Unfortunately, the Judiciary Committee today approved a resolution authorizing the Chairman to issue a subpoena to the Secretary of Defense for documents related to the investigation of a man named Peter Lee, who has been prosecuted, convicted and is still under probation for a federal offense relating to the disclosure of classified information. The justification offered for this subpoena was that the Defense Department has failed to provide three specific documents to Senator Specter in connection with his investigation of the Lee case and has been slow overall to respond to requests.
This subpoena should not have been issued. It is unnecessary and judicially unenforceable.
Since Senator Specter began the wide-ranging oversight investigations last fall under the auspices of the Subcommittee on Administrative Oversight and the Courts, the Defense Department has complied with numerous subcommittee requests and provided over 15,000 pages of documents relating to Waco as well over two hundred relating to the Peter Lee case. When disputes over documents relating to Peter Lee arose recently, the Secretary of Defense sent a letter dated February 8, 2000 giving assurances that the Defense Department would cooperate with subcommittee requests. Since then, additional documents have been provided and Defense Department and Navy officials have participated in on-the-record debriefings. Although I understand complaints that certain document productions have taken longer than desired, it is my impression that the Defense Department has acted in good faith to comply with requests.
None of the disputes over the three documents at issue justified the Committee’s approval of the subpoena, which is overbroad and may be read to require much more than the production of the three documents. As for these documents, one, a Naval Criminal Investigative Service file, was provided today. Another – notes from a 1997 meeting – recently discovered in the personal possession of a retired Navy captain, is being reviewed for production and will be provided imminently. The third is a classified joint United States/Great Britain study written by a British author that relates in part to the security of British submarines. The British Embassy has objected to the release of the study and the Defense Department is currently working responsibly to resolve Britain’s concerns in a way that would accommodate the expressed interest of the subcommittee in reviewing it. Given that one of the documents sought has already been provided, another is to be provided shortly and the third is the subject of expressed concerns by another nation, this subpoena should not have been issued.
I hope that the Committee’s approval of this subpoena resolution is an aberration.
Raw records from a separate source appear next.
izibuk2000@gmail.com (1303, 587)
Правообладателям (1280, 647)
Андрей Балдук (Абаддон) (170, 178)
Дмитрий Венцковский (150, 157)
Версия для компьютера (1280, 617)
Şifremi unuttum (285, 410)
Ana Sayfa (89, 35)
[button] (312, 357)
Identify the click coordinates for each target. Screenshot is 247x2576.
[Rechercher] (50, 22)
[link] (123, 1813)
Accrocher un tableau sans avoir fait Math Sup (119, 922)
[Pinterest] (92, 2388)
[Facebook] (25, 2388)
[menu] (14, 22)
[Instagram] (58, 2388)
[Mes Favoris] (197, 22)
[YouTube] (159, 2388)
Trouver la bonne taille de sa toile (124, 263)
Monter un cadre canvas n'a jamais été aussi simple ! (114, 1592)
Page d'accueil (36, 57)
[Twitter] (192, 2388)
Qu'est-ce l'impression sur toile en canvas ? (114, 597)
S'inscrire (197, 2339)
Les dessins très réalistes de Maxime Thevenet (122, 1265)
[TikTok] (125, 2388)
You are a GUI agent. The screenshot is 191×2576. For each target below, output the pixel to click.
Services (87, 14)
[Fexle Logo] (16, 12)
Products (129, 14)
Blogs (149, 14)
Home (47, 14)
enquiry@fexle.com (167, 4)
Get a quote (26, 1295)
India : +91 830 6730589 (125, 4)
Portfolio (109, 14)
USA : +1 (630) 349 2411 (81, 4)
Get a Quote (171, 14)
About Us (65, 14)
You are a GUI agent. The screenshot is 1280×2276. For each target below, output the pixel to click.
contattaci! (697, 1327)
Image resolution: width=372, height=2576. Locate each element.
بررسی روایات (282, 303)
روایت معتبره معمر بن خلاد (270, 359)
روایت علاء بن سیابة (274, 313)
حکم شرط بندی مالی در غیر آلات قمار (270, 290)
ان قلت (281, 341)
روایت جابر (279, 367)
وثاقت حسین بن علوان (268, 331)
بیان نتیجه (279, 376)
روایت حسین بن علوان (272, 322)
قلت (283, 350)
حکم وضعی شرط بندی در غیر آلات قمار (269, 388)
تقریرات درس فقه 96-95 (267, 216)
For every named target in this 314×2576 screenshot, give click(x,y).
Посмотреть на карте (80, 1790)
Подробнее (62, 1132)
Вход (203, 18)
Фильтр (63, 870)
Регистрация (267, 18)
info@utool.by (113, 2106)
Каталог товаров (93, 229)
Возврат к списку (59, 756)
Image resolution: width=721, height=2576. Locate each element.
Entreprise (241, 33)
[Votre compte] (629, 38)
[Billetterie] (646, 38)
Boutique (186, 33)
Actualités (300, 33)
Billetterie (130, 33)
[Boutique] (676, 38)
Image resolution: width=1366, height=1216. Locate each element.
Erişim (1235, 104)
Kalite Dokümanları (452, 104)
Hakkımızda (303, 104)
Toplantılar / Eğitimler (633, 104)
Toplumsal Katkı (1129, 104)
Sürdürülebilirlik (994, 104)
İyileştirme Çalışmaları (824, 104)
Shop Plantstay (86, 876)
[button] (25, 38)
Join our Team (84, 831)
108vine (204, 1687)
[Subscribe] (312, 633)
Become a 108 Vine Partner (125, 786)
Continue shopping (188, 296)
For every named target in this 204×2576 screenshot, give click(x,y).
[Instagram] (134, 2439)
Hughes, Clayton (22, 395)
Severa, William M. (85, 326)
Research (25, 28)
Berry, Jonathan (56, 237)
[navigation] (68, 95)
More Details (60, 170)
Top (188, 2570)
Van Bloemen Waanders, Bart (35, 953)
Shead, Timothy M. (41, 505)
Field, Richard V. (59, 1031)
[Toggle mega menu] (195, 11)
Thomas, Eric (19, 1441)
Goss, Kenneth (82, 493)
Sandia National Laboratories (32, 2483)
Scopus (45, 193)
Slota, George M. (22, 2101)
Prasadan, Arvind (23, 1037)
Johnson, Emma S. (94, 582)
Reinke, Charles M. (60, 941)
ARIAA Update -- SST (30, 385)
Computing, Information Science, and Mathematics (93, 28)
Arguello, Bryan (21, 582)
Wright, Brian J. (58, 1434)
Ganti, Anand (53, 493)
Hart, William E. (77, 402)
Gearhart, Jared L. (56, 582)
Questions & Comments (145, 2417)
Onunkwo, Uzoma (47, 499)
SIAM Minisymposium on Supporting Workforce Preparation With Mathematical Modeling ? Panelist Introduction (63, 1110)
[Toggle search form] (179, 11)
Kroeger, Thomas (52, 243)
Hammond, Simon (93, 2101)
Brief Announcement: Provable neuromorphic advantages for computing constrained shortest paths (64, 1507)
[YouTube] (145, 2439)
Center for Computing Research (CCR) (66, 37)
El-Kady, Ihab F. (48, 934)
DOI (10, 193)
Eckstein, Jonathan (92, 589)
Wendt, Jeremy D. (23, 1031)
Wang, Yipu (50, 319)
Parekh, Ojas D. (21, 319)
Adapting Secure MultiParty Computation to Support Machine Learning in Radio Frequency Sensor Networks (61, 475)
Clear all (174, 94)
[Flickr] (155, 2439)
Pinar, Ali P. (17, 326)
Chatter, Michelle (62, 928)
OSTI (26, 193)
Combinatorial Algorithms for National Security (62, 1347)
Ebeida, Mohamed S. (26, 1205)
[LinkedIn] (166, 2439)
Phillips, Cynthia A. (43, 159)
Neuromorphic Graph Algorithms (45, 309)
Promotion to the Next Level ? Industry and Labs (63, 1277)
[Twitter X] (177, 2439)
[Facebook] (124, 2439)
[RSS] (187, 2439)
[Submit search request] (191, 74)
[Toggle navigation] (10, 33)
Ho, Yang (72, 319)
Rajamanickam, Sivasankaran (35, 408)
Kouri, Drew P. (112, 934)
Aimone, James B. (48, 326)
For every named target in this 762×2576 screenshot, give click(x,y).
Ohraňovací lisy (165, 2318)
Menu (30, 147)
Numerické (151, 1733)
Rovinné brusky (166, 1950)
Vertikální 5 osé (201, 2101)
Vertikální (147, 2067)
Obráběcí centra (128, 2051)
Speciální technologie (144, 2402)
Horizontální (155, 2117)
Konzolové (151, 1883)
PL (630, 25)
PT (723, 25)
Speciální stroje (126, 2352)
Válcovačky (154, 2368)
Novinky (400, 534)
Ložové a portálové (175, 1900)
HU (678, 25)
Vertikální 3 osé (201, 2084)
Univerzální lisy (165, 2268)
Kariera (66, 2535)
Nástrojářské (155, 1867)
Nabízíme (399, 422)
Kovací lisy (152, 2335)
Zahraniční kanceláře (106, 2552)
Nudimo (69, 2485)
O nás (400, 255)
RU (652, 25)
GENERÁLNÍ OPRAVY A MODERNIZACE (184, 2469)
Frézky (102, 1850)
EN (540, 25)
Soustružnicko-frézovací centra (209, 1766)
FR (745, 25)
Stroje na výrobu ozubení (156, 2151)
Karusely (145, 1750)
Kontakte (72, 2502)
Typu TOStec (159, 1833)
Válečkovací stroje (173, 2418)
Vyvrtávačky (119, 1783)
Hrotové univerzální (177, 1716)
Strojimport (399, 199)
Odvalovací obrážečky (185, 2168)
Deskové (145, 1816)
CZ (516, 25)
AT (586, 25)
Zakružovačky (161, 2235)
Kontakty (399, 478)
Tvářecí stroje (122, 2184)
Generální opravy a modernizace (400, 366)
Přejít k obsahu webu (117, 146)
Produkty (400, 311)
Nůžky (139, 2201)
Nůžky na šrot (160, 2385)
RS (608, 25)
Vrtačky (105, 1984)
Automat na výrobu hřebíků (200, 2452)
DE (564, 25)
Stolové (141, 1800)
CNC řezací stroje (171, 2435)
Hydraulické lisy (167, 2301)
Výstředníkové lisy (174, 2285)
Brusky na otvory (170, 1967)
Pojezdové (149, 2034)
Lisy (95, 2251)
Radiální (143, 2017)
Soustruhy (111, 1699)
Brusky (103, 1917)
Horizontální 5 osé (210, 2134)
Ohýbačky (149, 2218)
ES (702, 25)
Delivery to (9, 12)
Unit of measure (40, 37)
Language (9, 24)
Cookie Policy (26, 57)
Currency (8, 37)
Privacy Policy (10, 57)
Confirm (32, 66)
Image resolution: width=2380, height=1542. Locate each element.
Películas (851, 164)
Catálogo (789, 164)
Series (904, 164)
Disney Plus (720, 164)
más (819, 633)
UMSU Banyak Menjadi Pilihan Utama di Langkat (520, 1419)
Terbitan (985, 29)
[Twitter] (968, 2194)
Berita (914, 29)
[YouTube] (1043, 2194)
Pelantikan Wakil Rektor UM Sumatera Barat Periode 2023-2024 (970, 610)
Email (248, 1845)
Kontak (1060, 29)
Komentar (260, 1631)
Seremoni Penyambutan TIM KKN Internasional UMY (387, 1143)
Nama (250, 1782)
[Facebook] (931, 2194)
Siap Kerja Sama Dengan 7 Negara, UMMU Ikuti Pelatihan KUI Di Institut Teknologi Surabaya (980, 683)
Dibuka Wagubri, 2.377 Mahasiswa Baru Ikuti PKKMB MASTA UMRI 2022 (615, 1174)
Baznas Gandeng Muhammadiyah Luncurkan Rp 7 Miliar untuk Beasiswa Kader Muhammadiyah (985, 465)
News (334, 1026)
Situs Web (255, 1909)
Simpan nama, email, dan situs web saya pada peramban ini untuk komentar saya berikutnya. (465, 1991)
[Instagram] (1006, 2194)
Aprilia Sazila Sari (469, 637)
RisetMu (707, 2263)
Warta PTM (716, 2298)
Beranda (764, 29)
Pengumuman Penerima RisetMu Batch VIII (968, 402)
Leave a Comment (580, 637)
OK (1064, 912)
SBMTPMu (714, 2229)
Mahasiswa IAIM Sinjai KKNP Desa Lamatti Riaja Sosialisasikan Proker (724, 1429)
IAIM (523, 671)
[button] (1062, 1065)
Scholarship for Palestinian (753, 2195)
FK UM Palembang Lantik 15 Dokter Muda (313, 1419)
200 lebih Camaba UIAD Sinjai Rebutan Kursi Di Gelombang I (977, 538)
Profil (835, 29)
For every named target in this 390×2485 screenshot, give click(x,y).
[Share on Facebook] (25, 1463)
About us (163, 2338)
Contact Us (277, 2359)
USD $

While previous subpoena resolutions approved by the Committee in connection with these oversight investigations required consultation with the Ranking Member, this one did not. In fact, no consultation took place. If it had, I would have raised the concerns expressed here.
The issuance of this subpoena was irresponsible and followed from a flawed procedural process. It is unenforceable in any event, except through a contempt trial on the Senate floor – a spectacle I am sure we would all choose not to endure again in this Congress.